El tribunal de alzada declaró inadmisibles las acciones de protección que buscaban detener los embargos, determinando que el conflicto debe resolverse por la vía administrativa.
La Corte de Apelaciones de Punta Arenas determinó la inadmisibilidad de una serie de recursos de protección dirigidos contra la Tesorería General de la República, los que tenían como objetivo paralizar los cobros vinculados a deudas del Crédito con Aval del Estado (CAE).
El propósito de los documentos legales ingresados era impugnar todo el proceso que involucra la emisión, notificación y ejecución de las resoluciones de cobro. Esto abarcaba específicamente los mandamientos de ejecución y embargo originados por las obligaciones de los créditos fiscales asociados al mencionado beneficio estudiantil.
A través de fallos unánimes, los ministros que integran la Primera Sala del tribunal de alzada establecieron que la vía idónea para solucionar esta clase de controversias no es el recurso de protección. Por el contrario, dictaminaron que el conflicto tiene que ser zanjado dentro del mismo procedimiento administrativo que actualmente desarrolla la entidad recaudadora.
Al fundamentar su decisión, el dictamen judicial señala textualmente que "de la sola lectura de lo que expone el recurrente, los hechos descritos en la presentación están siendo conocidos por la Tesorería General de La República, ante el cual se podrán hacer las alegaciones pertinentes y deducir los recursos que procedan, a fin de eliminar el supuesto agravio que se ocasionó producto de la dictación de la resolución en contra de la cual se recurre, lo cual impide que esta acción cautelar pueda ser acogida a tramitación".
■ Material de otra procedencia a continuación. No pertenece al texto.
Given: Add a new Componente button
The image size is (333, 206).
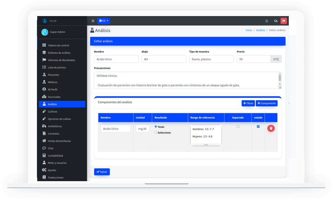Looking at the screenshot, I should (x=266, y=103).
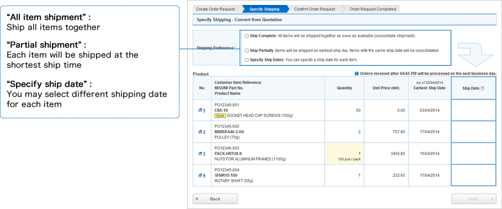
Task: Select the Specify Shipping step tab
Action: click(265, 9)
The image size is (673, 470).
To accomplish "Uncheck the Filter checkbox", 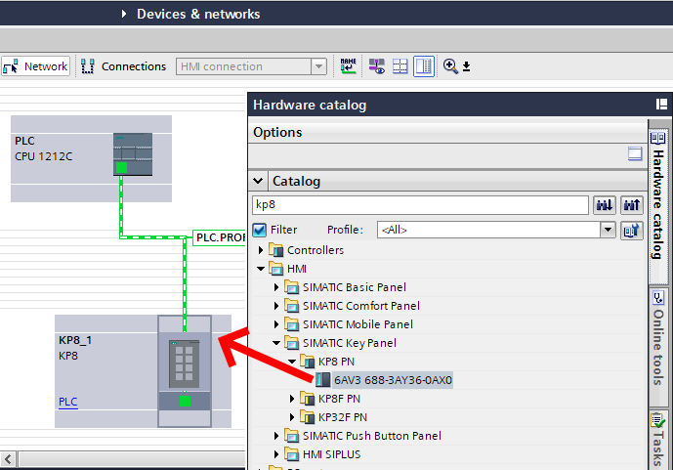I will click(260, 230).
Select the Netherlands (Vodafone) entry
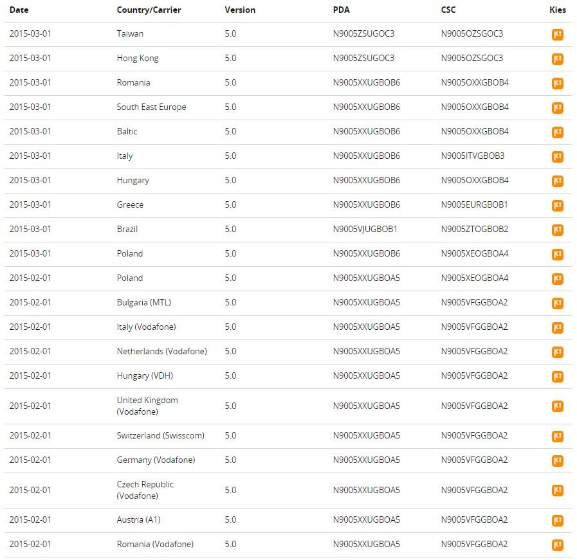 point(161,351)
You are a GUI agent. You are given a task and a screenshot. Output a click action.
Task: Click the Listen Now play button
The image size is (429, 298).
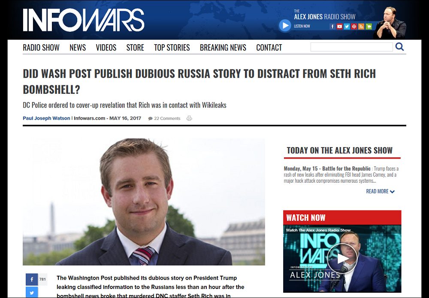pos(285,26)
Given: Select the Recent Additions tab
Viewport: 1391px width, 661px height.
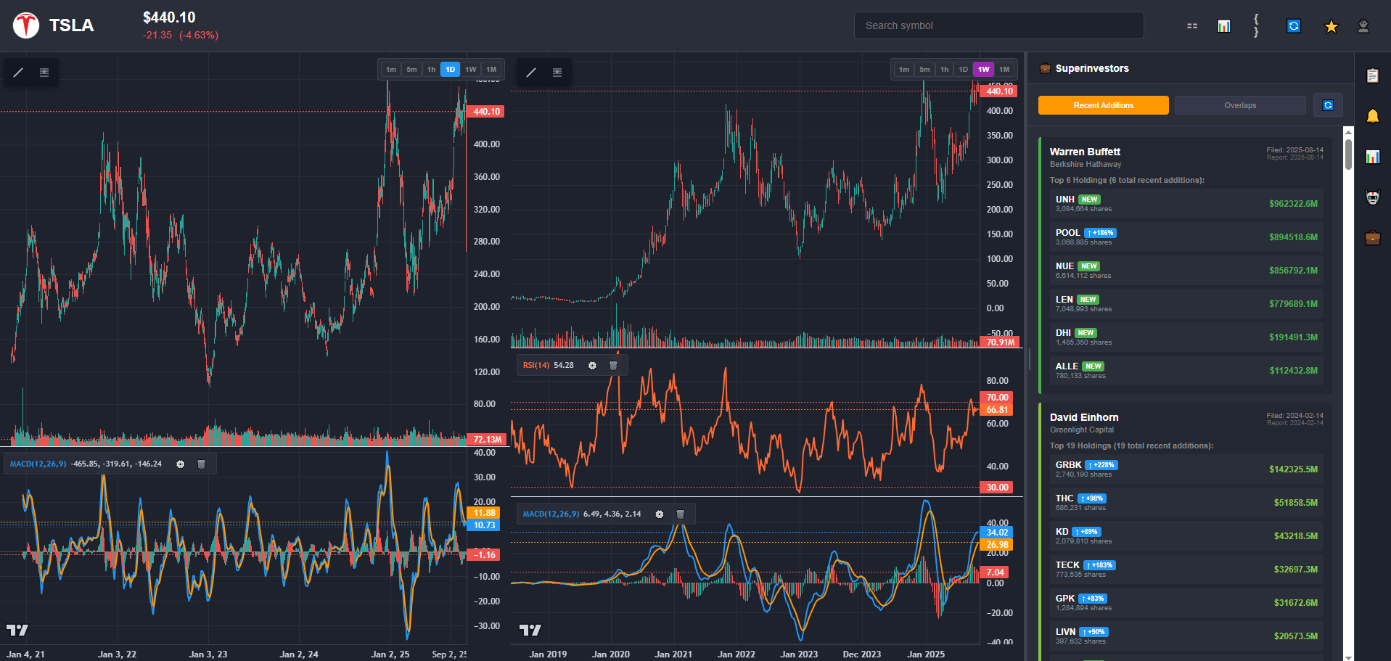Looking at the screenshot, I should coord(1103,105).
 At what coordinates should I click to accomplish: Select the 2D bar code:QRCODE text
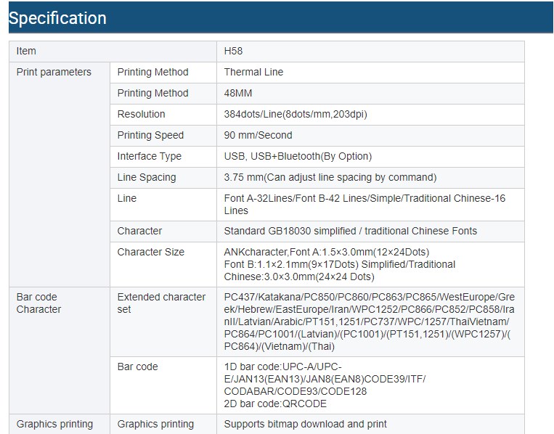275,404
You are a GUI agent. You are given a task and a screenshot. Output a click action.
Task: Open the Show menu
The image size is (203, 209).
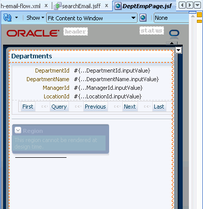pyautogui.click(x=35, y=18)
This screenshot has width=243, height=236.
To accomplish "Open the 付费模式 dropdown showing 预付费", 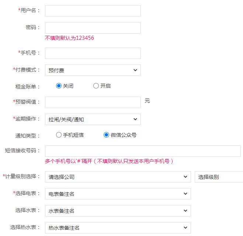I will click(93, 70).
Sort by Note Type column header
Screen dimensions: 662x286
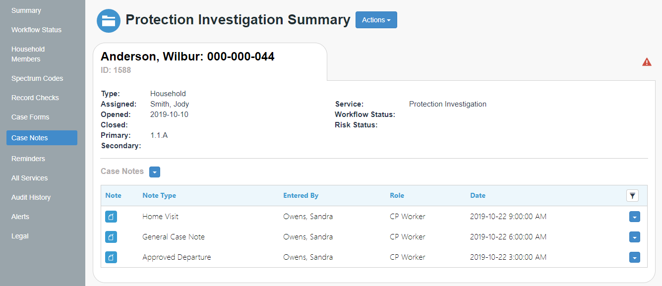[159, 195]
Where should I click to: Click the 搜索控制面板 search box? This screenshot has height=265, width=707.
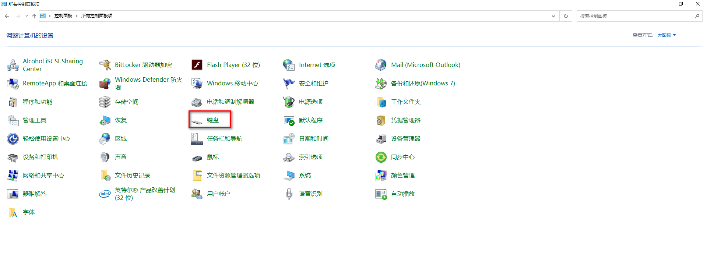(635, 16)
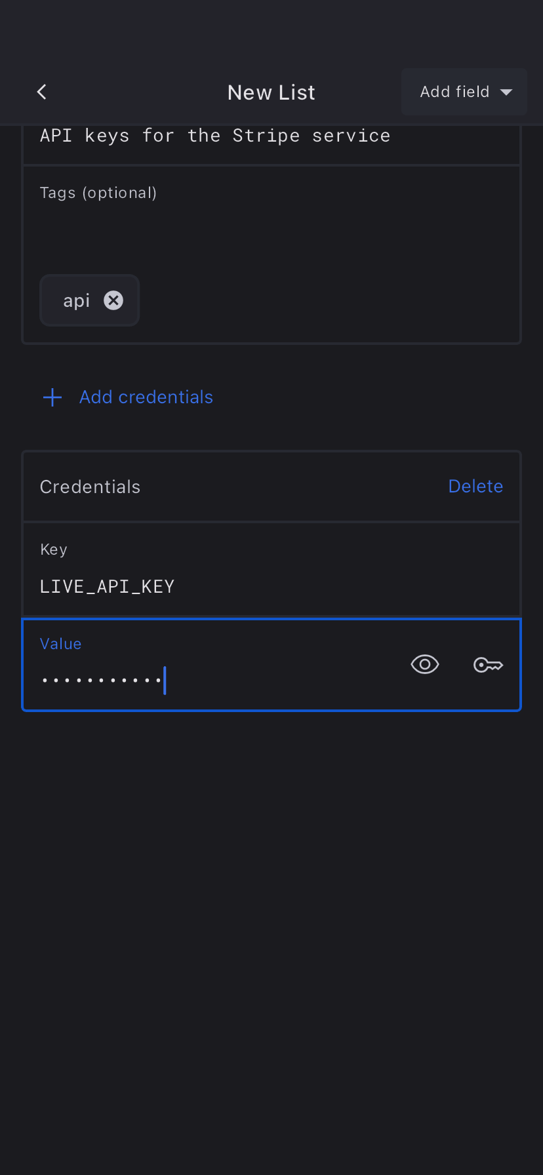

Como argumento final, la resolución se ampara en el autoacordado de la Corte Suprema que regula la tramitación y fallo del recurso de protección. En conformidad con dicha normativa, la magistratura procedió a declarar como improcedente e inadmisible la acción interpuesta en contra de la Tesorería General de la República.
El pronunciamiento de la corte magallánica viene a reafirmar el criterio de que cualquier disputa originada por la exigencia de pagos del CAE debe ser canalizada obligatoriamente mediante las instancias administrativas correspondientes, cerrando la puerta a la utilización de acciones constitucionales de protección para estos fines.